Boys who drink fluoridated water are five times more likely to develop a rare but deadly form of bone cancer than boys who drink water without the chemical, Harvard University researchers have found.
The finding, if verified by further research, would disprove the U.S. government’s long-held contention that adding fluoride to tap water prevents tooth decay without causing dangerous illnesses.
Researchers found a link between fluoridated water and osteosarcoma for boys ages 4 to 12, and said it is biologically plausible that fluoride would affect bones the most during periods of childhood growth.
The cancer link was strongest in 7-year-old boys, whose risk of developing bone cancer increased fivefold if they lived in fluoridated communities.
“The study raises very serious concerns about fluoride’s safety and its potential to cause bone cancer” Environmental Working Group senior vice president Richard Wiles said in a news release. “The findings raise fundamental questions about the wisdom of adding fluoride to tap water.”
Researchers found no link between fluoride and bone cancer in girls.
Fluoride is added to drinking water in 137 Massachusetts cities and towns, including Framingham, Marlborough, Natick, Hudson, Wayland, Holliston, Newton, Waltham, Sudbury, Wellesley, and Dedham.
The Harvard researchers, led by oral health policy and epidemiology instructor Elise Bassin, published their findings this week in Cancer Causes and Control, the official journal of the Harvard Center for Cancer Prevention.
It was the first time Bassin’s findings were published in a peer-reviewed journal, though she initially detailed the bone cancer link in a 2001 doctorate dissertation.
The dissertation became controversial because Dr. Chester Douglass, Bassin’s doctoral thesis adviser at the Harvard Dental School, is under investigation by Harvard for allegedly misrepresenting her work in a report to the National Institute of Environmental Health Sciences.
Douglass, who is on the payroll of fluoride toothpaste maker Colgate and received federal grants to study bone cancer and fluoride, may have “lied about the results of (Bassin’s) work” when he reported finding no link between fluoride and bone cancer, according to the Environmental Working Group, which filed the ethics complaint against him.

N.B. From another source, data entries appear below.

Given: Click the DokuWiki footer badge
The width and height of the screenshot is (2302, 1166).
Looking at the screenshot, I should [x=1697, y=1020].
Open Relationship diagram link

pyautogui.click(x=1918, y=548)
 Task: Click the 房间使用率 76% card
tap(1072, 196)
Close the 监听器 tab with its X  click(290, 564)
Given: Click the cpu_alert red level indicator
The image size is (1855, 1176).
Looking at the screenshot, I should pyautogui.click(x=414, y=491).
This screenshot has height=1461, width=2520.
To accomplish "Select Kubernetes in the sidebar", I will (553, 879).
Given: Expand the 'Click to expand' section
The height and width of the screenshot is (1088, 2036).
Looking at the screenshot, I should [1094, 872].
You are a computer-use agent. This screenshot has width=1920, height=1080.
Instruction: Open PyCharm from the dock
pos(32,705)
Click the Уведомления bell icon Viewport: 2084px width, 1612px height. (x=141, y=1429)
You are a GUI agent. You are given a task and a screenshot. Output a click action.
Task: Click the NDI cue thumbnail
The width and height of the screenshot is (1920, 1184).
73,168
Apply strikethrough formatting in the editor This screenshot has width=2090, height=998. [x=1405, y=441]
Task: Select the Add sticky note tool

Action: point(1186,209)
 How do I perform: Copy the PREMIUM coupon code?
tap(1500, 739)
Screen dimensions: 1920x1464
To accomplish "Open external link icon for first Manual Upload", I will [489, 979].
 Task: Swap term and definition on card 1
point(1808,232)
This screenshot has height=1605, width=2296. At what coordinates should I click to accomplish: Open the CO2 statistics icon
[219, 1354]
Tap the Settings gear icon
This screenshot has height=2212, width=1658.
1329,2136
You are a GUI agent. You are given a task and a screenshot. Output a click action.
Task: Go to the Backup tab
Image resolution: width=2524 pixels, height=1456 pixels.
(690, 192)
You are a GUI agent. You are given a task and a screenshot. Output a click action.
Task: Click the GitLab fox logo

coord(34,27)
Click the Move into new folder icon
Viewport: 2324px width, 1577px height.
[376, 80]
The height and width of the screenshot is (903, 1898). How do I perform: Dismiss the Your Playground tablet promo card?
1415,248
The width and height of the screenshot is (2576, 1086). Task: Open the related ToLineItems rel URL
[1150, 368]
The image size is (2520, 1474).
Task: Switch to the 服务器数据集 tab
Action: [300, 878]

Natick chemist and fluoride researcher Myron Coplan applauded Bassin for getting her work into the public eye. “She hasn’t backed off one bit from the thesis,” he said.
Bassin’s analysis, based on 103 cases of osteosarcoma and a control group of 215 people, is supported by similar findings in two previous epidemiologic studies and a report linking fluoride to bone cancer in male rats.
But “further research is required to confirm or refute this observation,” Bassin wrote.
The Centers for Disease Control and Prevention said it is examining the study.
“It’s a fairly complex article. We’re reviewing it,” said CDC health communications specialist Linda Orgain.
But the CDC won’t change its stance on fluoride unless the “weight of the evidence” shows it is dangerous, she said.
“Our 60 years of experience (with water fluoridation) shows it’s effective for preventing decay and safe,” Orgain said.
Last month, the government’s National Research Council urged the Environmental Protection Agency to lower the maximum allowable amount of fluoride in water to prevent bone fractures and tooth damage.
Fluoride added to water for dental reasons is set at 1 part per million, while the highest allowed amount is 4 parts per million.
A member of the NRC committee said it’s “hard to rely on any one study” but said Bassin’s examination of cancer risk by age was interesting.
“It’s an interesting idea, looking by age,” said professor Thomas Webster of the Boston University School of Public Health. “It’s possible, but it’s sort of exploratory.”